======== Seçilmiş Bölüm

DEMOKRASİ, ÜRETİM, SOSYAL DEVLET, SÜRDÜRÜLEBİLİRLİK

İzmir’de düzenlenen ‘İkinci Yüzyılın İktisat Kongresi’ne Millet İttifakı’nı oluşturan partilerin başkanları ile katılan Cumhuriyet Halk Partisi (CHP) Genel Başkanı ve 13. Cumhurbaşkanı Adayı Kemal Kılıçdaroğlu, Millet İttifakı’nın dört ayaklı stratejisinin demokrasi, üretim, sosyal devlet ve sürdürülebilirlik olduğunu söyledi. İYİ Parti Genel Başkanı Meral Akşener’in katılmadığı toplantıda partiyi, genel başkan yardımcısı Ümit Özlale temsil etti.

================
======== Kayıtlı Veriler

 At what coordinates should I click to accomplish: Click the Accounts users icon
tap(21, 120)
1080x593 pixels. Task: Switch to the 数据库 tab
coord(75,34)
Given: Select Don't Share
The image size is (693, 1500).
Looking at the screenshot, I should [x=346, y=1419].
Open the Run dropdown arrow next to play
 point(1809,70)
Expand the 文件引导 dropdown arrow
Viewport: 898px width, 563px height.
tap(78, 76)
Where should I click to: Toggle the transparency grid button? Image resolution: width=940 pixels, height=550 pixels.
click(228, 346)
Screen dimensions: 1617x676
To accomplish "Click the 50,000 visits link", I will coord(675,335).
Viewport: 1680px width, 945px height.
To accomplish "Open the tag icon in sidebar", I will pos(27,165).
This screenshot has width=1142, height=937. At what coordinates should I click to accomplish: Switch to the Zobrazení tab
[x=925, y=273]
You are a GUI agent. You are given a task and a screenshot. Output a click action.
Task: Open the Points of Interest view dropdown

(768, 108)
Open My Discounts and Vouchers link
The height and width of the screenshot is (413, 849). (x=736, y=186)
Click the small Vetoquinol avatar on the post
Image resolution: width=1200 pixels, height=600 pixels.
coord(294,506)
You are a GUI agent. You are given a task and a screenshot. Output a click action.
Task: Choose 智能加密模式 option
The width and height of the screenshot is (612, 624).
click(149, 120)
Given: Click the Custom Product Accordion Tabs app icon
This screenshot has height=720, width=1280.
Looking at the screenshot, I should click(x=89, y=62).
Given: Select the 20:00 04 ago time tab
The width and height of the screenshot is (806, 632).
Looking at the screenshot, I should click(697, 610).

================

**Görevler**
1 > Seçilmiş bölümü “İzmir’de düzenlenen ‘İkinci” sözcükleriyle başlayıp “Özlale temsil etti.” sözcüklerinden sonra bitecek biçimde yeniden yazın ve “toplantıda” yerine “kongrede” koyun.
2 > Seçilmiş bölüme göre Meral Akşener’in katılmadığı toplantıda İYİ Parti’yi kim temsil etti?
Yanıtlarınızda yalnızca seçilmiş bölümdeki bilgilere dayanın.

**Tam Yanıtlar**
1 >
İzmir’de düzenlenen ‘İkinci Yüzyılın İktisat Kongresi’ne Millet İttifakı’nı oluşturan partilerin başkanları ile katılan Cumhuriyet Halk Partisi (CHP) Genel Başkanı ve 13. Cumhurbaşkanı Adayı Kemal Kılıçdaroğlu, Millet İttifakı’nın dört ayaklı stratejisinin demokrasi, üretim, sosyal devlet ve sürdürülebilirlik olduğunu söyledi. İYİ Parti Genel Başkanı Meral Akşener’in katılmadığı kongrede partiyi, genel başkan yardımcısı Ümit Özlale temsil etti.

2 > İYİ Parti’yi genel başkan yardımcısı Ümit Özlale temsil etti.